* **Records for the task**:
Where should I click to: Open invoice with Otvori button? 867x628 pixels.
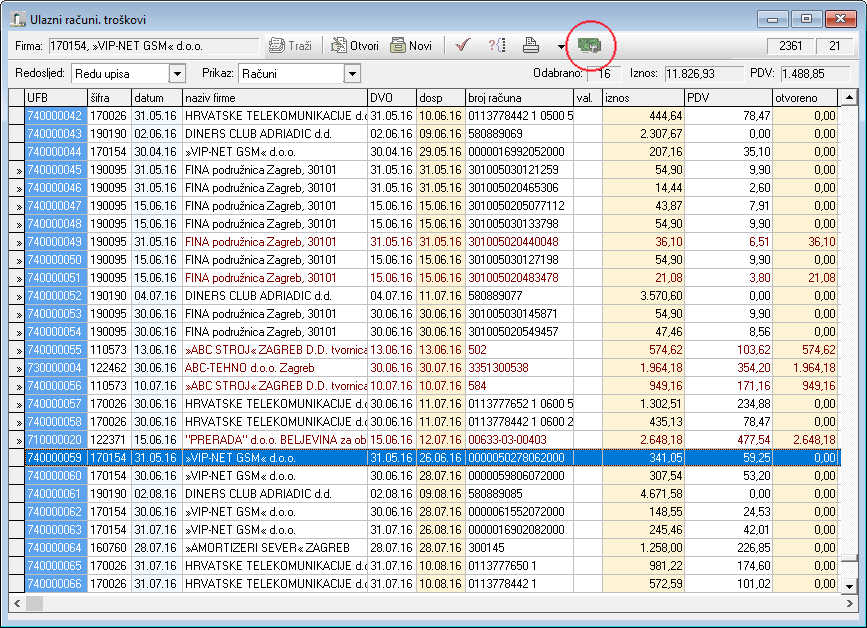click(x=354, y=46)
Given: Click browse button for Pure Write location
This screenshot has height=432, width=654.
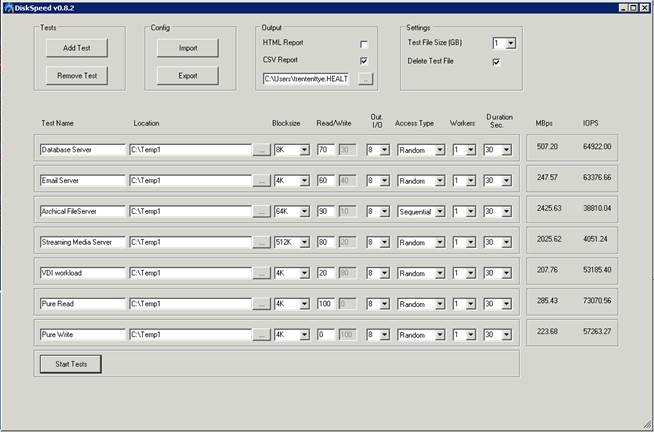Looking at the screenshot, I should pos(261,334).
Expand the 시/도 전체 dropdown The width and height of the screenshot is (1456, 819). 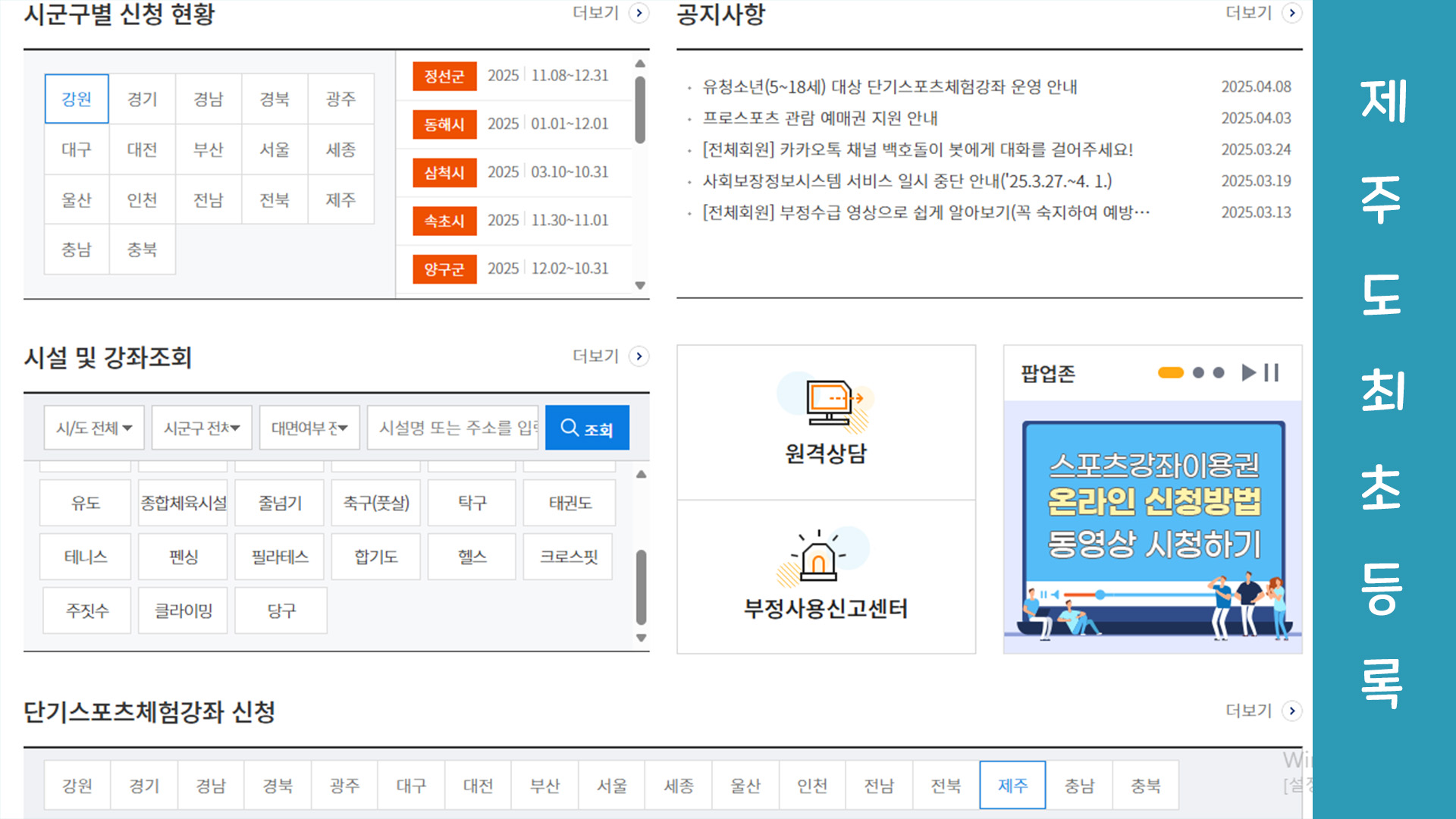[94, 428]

* * *

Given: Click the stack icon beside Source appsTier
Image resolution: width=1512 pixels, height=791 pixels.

* * *

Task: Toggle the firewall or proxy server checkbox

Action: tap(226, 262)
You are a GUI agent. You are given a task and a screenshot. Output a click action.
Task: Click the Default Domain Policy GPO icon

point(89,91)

* **Task prompt**:
Repeat the part of the data that opens with the line containing "You are a GUI" and closes with the line containing "point(89,91)", both lines included, and nothing else.

* **Answer to the task**:
You are a GUI agent. You are given a task and a screenshot. Output a click action.
Task: Click the Default Domain Policy GPO icon

point(89,91)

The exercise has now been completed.